Rubbing alcohol (isopropanol) is usually sold as a 70%vol aqueous solution. If the density of isopropyl alcohol is 0.785 g/mL, how many grams of isopropyl alcohol are present in a 355 mL bottle of rubbing alcohol?

#### Solution

Per the definition of volume percentage, the isopropanol volume is 70% of the total solution volume. Multiplying the isopropanol volume by its density yields the requested mass:

\(\left ( 355\text{ mL solution} \right ) \left ( \cfrac{70\text{ mL isopropyl alcohol}}{100\text{ mL solution}} \right ) \left ( \cfrac{0.785\text{ g isopropyl alcohol}}{1\text{ mL isopropyl alcohol}} \right ) \)

\(= 195\text{ g isopropyl alcohol}\)

## Mass-Volume Percentage

“Mixed” percentage units, derived from the mass of solute and the volume of solution, are popular for certain biochemical and medical applications. A **mass-volume percent** is a ratio of a solute’s mass to the solution’s volume expressed as a percentage. The specific units used for solute mass and solution volume may vary, depending on the solution.

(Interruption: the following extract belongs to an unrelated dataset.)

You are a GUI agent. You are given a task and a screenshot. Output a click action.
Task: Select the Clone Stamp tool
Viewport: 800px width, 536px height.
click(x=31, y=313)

For example, physiological saline solution, used to prepare intravenous fluids, has a concentration of 0.9% mass/volume (m/v), indicating that the composition is 0.9 g of solute per 100 mL of solution. The concentration of glucose in blood (commonly referred to as “blood sugar”) is also typically expressed in terms of a mass-volume ratio. Though not expressed explicitly as a percentage, its concentration is usually given in milligrams of glucose per deciliter (100 mL) of blood (see image below).